Вернувшись из поездки в рыбачью деревню, Арсений первым делом бросился в военкомат. Он стал требовать, чтобы его направили в Действующую армию. Ему отказали. Дошел до военкома, старого знакомого по охотничьим походам. Рассказал ему свои беды:
- Не могу я в тылу торчать, пока эти ироды по нашей земле ходят!
Военком слушал сочувственно, угостил папиросой, придвинул посетителю свой стакан чаю, но в просьбе отказал: да, положение серьезное, на фронт отправляют всех, кто может служить хотя бы в строительных войсках. Старикам, ветеранам первой мировой войны, желающим идти добровольно, и тем не отказывают. Но бронь есть бронь. Раз бронь дали - значит, человек в тылу нужней.
- Войне не только солдаты, ей и снаряд необходим, - развел руками военком и посоветовал "постучаться по партийной линии", - может быть, там учтут особые обстоятельства.
Но и тут ничего не получилось. Куров без-, успешно шумел у Северьянова, ходил к заведующему военным отделом горкома партии и, наконец, ничего не добившись, прорвался к первому секретарю. Время было позднее. Высокий сутуловатый человек с запавшими щеками, с нездоровым блеском в глазах, скрытых толстыми стеклами пенсне, устало слушал рассказ Арсения.
- Никак не хотят понять люди, что мочи моей нет в тылу торчать!.. Я пудовой гирей крещусь, а меня к бабам да к недомеркам приравняли… Бронь!
Секретарь вышел из-за стола, сел в кресло против Курова, почти касаясь его острыми коленями.:
- Вот вы, товарищ Куров, и меня обидели. По-вашему выходит, что и я и все мы, ну, например, здесь, в горкоме, окопались, чтобы на передовую не идти… А я ведь еще на басмаческом фронте комиссарил, когда еще…
- Так разве ж можно равнять? - воскликнул Куров, вскакивая. - Вас сюда партия определила, а я… - И большой этот человек вдруг закричал, сжав кулаки и потрясая ими: - Вам, что же, непонятно, что не будет мне покоя, пока я за Марию да ребят с ними не поквитаюсь?! Я человек, у меня сердце есть!
Секретарь подождал, пока Куров сядет, и продолжал тем же ровным голосом:
- Вот вы сказали, товарищ Куров, что меня партия в горком определила. А ваша бронь? И ее партия наложила. Партии лучше знать, где какой коммунист для войны нужнее… Вот Ленин, он молодежи завет дал: учиться подчинять, всего себя подчинять интересам классовой борьбы… Это на съезде комсомола он говорил. Я ведь был делегатом и сам эти слова слышал.
- Вы? - удивился Куров, с некоторым недоверием смотря на секретаря, у которого в темных, гладко зачесанных волосах серебрилась густая проседь.
- Непохоже? Стар? - Бледные крупные губы секретаря покривились в задумчивой улыбке. - . Не только комсомольцем, даже пионервожатым побыть успел… - И вдруг, подмигнув Курову, он пропел тоненьким тенорком: - "Ах, картошка объеденье-денье-денье, пионеров идеал-ал-ал…" Пел, пел, что вы думаете?! Так вот, Куров, давайте и мы с вами подчинять себя интересам классовой борьбы. А интересы эти требуют, чтобы мы оставались тут, в глубоком тылу, - я занимался бы партийными делами, а вы скорее бы восстанавливали свой завод. Кстати, завод ваш военный заказ получает. Это по секрету…

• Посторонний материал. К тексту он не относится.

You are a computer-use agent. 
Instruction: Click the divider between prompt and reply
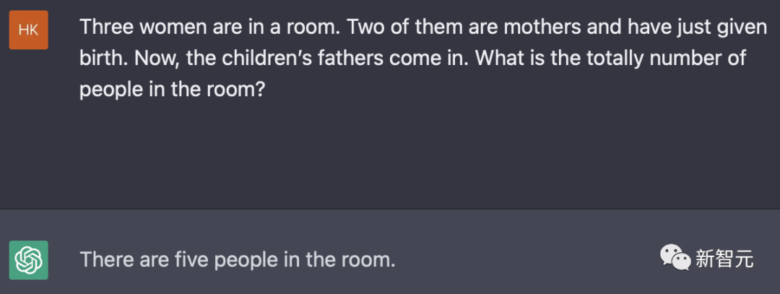390,209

И уже в дверях, пожимая руку Курова своей худой холодной рукой, он вдруг сказал:
- А рану вашу только работой залечить можно. Других лекарств нету.
Куров посмотрел на него и криво усмехнулся:
- Эх, лучше бы вы уж, как Северьянов, накричали бы на меня - все легче бы было!
Он ушел, недовольный беседой и секретарем, не пожелавшим вникнуть в его дело. И, разумеется, он не знал и никогда не узнал, что, как только дверь за ним захлопнулась, секретарь соединился по телефону с директором механического, потолковал с ним о ходе восстановления, о подготовке к приему военного заказа и среди разговора о других текущих делах вдруг сказал:
- …Есть у вас там коммунист Арсений Куров. Вот, вот, он самый! Так попросите от моего имени главного инженера, чтобы он его работой по самую маковку завалил. Понимаете? Пусть не жалеет…
- На фронт рвется. Я уж подумываю, не снять ли, учитывая его особое положение, с него броню, - ответил директор.
- А он вам нужен?
- Позарез! С Урала его едва выпросил, да вы ж и помогали…
- Позарез, а сами готовы так легко его отпустить! На месте работой его лечите. А условия у человека какие? Как живет? Есть все-таки около него кто-нибудь?